Yellen temizlenmiş bir bankacılık sektörü, son 6 yılda el yordamıyla uygulanmış bir para politikası ve ne yapacağı tam öngörülemeyen bir ekonomi devraldı. 2008’de krizle birlikte FED hemen faizleri 0’a indirdi. Normalde bu hareket ekonomiyi toparlardı. Olmadı. Sonra Bernanke faizi çok uzun süre 0’da tutmaya ve yalnızca kısa vade değil, 10 yıllık ve 30 yıllık vadede de faizi baskı altına alıp düşürmeye karar verdi. O amaçla piyasadan Hazine tahvili, sonra konut kredisine dayalı tahvil almaya başladı. FED alıcı olunca tahvil faizi düştü. Ama bu iş FED’e 3 trilyon dolara patladı. ABD ekonomisinin yıllık büyüklüğü iyi zamanda 15 trilyon, dünya ekonomisinin büyüklüğü 50 trilyondur.
Sonra FED baktı ki 5 dalga halinde para saçması ekonomiyi canlandırmıyor, istihdam yaratmıyor ve üstelik FED bilançosu 4 trilyon dolara dayanıyor. Merkez Bankası’nın, ekonominin üçte birini bilançosunda bono-tahvil ve para olarak tutması gayet tehlikeli bir durumdur. Bir de bu bilançoyu yere indirmek var. FED de aralıkta -Bu aylık 85 milyarlık alımlara gerek kalmadı- dedi, ama arkasında yatan neden, ekonominin sağlıklı büyümeye geçmesi, istihdamın düzelmesi ve enflasyonun yine sağlıklı oranda yükselmesi değildi. Bu alımların bitiş tarihi konmamıştı. Alımlar işe yaramıyordu. FED bilançosu 5 trilyona doğru şişiyordu ve FED’in sıfır parası istihdama, yatırıma değil, muhtelif spekülatif işlere gidiyordu.
Bu spekülatif alanlardan biri kısmen Gelişen Piyasalar idi. Ancak Türkiye’ye gelen FED kökenli paranın hem miktar olarak fazla olmadığını hem de çoktan çıkmış olduğunu savunmaktayız.
İşte taaa 2008 krizinin ucu günümüze böyle uzanıyor.

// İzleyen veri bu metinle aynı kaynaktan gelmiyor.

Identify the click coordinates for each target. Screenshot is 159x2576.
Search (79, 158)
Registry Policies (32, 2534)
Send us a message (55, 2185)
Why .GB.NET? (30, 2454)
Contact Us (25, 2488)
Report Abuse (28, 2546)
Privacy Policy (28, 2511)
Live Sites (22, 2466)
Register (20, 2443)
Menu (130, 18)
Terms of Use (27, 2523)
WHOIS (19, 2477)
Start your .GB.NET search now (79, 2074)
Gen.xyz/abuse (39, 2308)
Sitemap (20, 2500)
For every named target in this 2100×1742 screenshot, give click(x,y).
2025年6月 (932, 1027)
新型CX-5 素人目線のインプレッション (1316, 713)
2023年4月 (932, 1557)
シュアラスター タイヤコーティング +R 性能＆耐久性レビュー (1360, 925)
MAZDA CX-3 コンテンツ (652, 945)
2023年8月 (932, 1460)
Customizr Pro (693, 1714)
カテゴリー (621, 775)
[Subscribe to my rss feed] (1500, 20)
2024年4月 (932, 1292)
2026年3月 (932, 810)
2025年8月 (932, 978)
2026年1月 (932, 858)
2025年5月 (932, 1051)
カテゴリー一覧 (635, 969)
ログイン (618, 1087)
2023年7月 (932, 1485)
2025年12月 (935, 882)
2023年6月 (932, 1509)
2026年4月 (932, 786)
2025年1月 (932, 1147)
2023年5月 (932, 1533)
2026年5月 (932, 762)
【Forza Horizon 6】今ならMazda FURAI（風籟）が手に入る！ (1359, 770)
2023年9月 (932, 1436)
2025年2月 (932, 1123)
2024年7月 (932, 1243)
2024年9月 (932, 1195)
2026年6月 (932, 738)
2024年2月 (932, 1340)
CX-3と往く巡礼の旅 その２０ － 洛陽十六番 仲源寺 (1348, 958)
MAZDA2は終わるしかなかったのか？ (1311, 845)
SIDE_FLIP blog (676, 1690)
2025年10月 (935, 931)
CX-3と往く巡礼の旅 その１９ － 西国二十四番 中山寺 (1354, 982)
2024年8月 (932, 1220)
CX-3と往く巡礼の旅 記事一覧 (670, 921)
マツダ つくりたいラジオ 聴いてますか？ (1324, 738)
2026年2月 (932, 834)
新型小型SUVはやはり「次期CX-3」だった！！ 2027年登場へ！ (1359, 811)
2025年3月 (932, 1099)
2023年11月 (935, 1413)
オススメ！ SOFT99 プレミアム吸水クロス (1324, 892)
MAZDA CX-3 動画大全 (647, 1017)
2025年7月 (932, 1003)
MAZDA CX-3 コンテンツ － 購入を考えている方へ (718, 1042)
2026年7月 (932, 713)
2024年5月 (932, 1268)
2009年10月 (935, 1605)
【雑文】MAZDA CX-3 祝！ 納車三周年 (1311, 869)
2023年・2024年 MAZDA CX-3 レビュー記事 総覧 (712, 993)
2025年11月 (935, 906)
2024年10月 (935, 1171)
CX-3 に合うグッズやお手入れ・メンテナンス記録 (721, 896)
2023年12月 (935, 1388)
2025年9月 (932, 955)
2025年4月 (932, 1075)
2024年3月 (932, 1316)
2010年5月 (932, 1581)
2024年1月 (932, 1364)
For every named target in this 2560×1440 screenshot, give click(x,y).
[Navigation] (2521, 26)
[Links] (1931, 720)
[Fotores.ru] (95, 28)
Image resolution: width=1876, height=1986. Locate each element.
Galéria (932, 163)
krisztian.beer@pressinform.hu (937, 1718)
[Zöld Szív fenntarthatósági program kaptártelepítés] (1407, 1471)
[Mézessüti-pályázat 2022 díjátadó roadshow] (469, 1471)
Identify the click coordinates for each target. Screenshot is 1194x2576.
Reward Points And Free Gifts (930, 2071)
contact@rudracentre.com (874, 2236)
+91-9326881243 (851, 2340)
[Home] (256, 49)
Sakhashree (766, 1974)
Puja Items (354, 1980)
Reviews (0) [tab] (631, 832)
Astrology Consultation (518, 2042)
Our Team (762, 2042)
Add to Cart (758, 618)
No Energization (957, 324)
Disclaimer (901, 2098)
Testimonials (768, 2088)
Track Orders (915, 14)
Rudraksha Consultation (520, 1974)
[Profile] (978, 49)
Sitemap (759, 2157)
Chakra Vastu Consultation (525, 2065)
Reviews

FED ocaktan başlayarak 10’ar milyarlık kısıntıyla bu 85 milyarlık akışı durduracak. FED bilançosu ise hâlâ 4 küsur trilyon ve faiz hâlâ sıfır.
Yellen’in hafta içinde Kongre’deki sunumundan da öğrendiklerimiz var. Yellen mealen diyor ki:
- 85 milyarı 10’ar 10’ar kısıyorum, çünkü ekonomi düzelecek. Ama faize dokunmuyorum, bilançoya dokunmuyorum, çünkü para politikam hâlâ gevşek.
- Evet şimdiye dek istihdam tam yükselmedi, enflasyon da yükselmedi. İkisi de gerekli, ama yükselecekler. Biz alımları Aralık 2014’te durdurmuş olacağız.
- Bu plan kesin değil. Çünkü beklenmedik bir durum olabilir. O zaman da 10’arlık kısıntıya ara veririz. Beklenmedik durum, istihdamda çok sert düşüş ya da enflasyonun yükselmemesi ve deflasyon riskinin başlaması olabilir.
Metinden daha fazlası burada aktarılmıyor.